Neural and other type of SC show taxis to damaged tissues and tumor microenvironment. Various signaling substances including anti-inflammatory and angiogenic factors are expressed into these areas [10]. Activated astrocytes and microglial cells of peritumor edema zone initiate inflammatory process in glioma [11] that attracts mesenchymal SCs. Tumor necrosis factor (TNF-α) contributes to increase of chemokine receptor expression in order to ease chemotactic invasion of mesenchymal SC [12]. Interaction between mesenchymal SC and elements of intercellular matrix is the key factor in implementation of SC migration process [13]. As mentioned before, plenty of factors influence taxis of SCs to tumor tissue. Further investigations are needed to unite these factors into complex mechanism of SCs migration and develop improved clinical protocols for SCs use as therapeutic agents for glioma treatment [14].
It should be kept in mind that mesenchymal SCs contribute to tumor growth by suppression of immune system [15] and malignant transformation of implanted mesenchymal SCs [16]. Therefore, conditions for interactions between mesenchymal SCs and tumor cells as well as potential risk of transformation of mesenchymal SCs into malignant neoplasms still remain unknown. The good news is that mesenchymal SCs transplantation to more than 1000 patients did not lead to tumor development in none of the cases [17]. Authors note [17] that infiltration of macrophages and granulocytes was much higher in tumors subjected to injection of mesenchymal SCs compared to intact ones. This testifies that mesenchymal SCs possess pro-inflammatory effects in such model.

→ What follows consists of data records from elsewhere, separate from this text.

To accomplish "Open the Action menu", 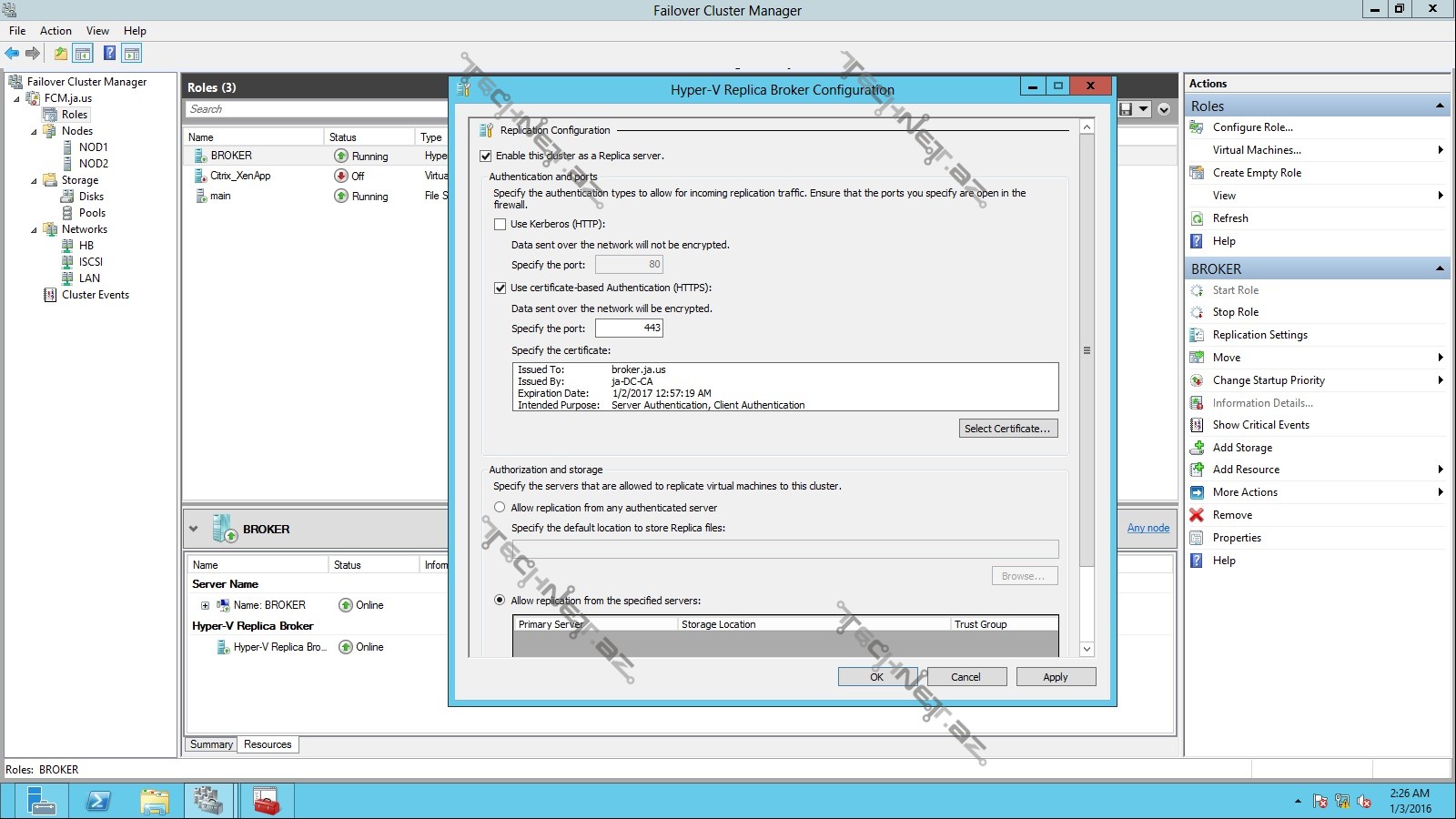I will [56, 31].
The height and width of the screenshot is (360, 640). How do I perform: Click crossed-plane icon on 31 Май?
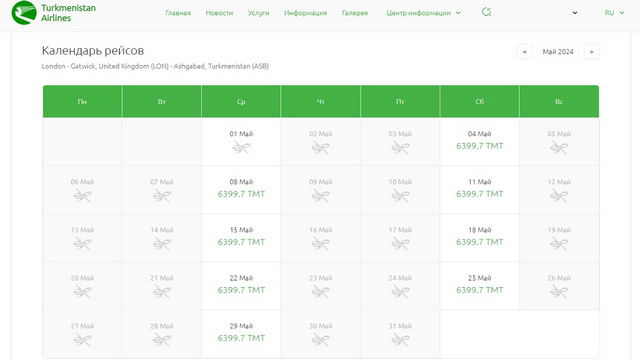tap(400, 340)
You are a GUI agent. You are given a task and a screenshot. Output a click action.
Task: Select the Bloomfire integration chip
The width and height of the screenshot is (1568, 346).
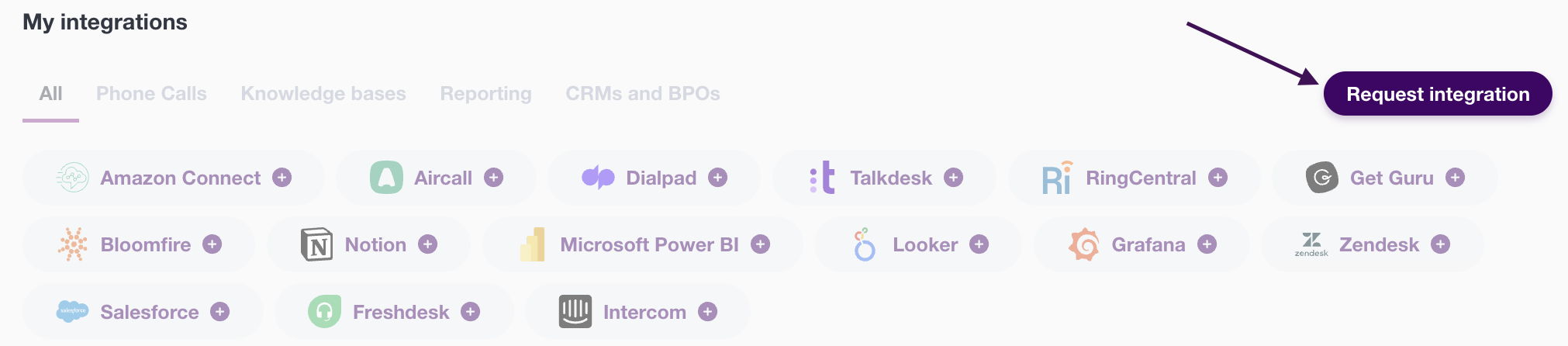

It should be reminded that malignant gliomas are one of the most fatal tumors, and all existing treatment methods remain ineffective due to invasive growth and high risk of relapse. The therapy based on neural and mesenchymal SCs is promising because of positive results both in experiments and clinic. Collected data say for the use of SCs potential in combination with traditional surgical, chemotherapeutical, radiological and especially those techniques which are aimed at activation of immune system [18], delivery of metabolizing genes and/or oncolytic viruses [19].
This pooled analysis was funded by OOO “Synergy”.